This is an historic clinical trial because ipilimumab was the first drug in metastatic melanoma, an immunotherapy drug, to show survival advantage in randomised trials. We now know that one in four patients with widespread metastatic melanoma will have long-term survival with ipilimumab. So this was the first study to bring ipilimumab into the high risk, surgically resected stage 3 melanoma and the ERTC compared ipilimumab to placebo.
The importance of bringing it to that group of patients is what?
Is that they have a very high risk of recurrence. These patients with high risk stage 3 disease may have anywhere from a 50-75% risk of recurring and dying of their melanoma despite the fact that it has been surgically resected. This drug, compared to a placebo, delayed the recurrence by, on average, about 9 months and at 3 years there was approximately a 10% difference in relapse rate between a placebo and ipilimumab. Now that is not unlike, or it is comparable to, the drug that is already on the market, interferon, which is approved by the FDA for high risk stage 3 melanoma. So what we didn’t see today is any survival benefit, it’s too early for the study to have that. We did see some pretty considerable toxicity, including patient deaths; there were five patient deaths directly attributable to the drug. So whereas I think it’s certainly a step forward in proof that these checkpoint inhibitors not only work in metastatic but have activity, meaning they’re delaying recurrence, it’s still modest at best and the toxicity profile is significant and we need larger follow-up studies, survival on this study, before we make any final decisions about when we should use that.
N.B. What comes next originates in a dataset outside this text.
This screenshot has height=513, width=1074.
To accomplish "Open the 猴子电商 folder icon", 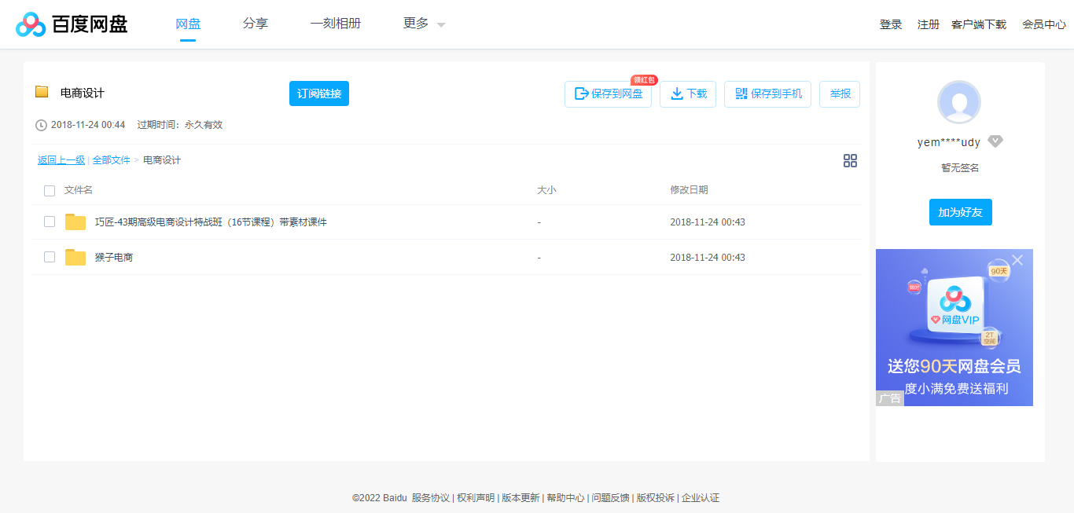I will click(75, 257).
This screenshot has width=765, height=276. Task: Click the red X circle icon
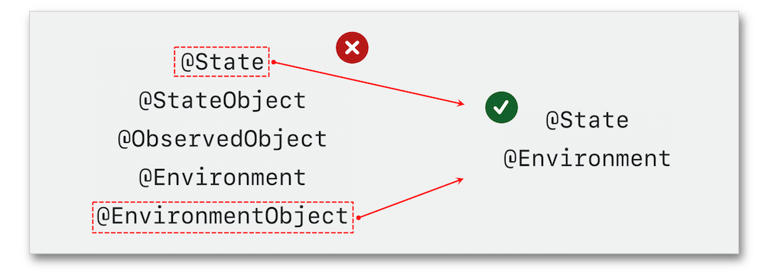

Does this mean that some of the studies we heard about with ipilimumab recently showing plateaus in survival were by very carefully selected patients?
No, in metastatic melanoma it’s very clear that approximately 25% of patients who get ipilimumab have long-term plateaued survival. I think the question is since you can rescue, basically, one in four patients with these drugs in the metastatic setting, the question is can you rescue more, meaning cure more of them, in the adjuvant setting. Now, today’s data did not talk about survival, it just talked about delaying recurrence which in melanoma has not always correlated with improved survival. We need to wait for that data given the toxicity profile. In the US there is a large inter-group study that’s finishing comparing ipilimumab to the standard in the United States, which is high dose interferon, directly; this study compared it to placebo.
So what do doctors or should doctors take home from this study today?
I don’t think this is a practice pattern changing therapy at this point in time. I think it’s promising, it’s exciting but I think we need to wait for both survival data from this trial as well as the direct interferon versus ipilimumab US trial and put the toxicity in context before we make general recommendations in the US.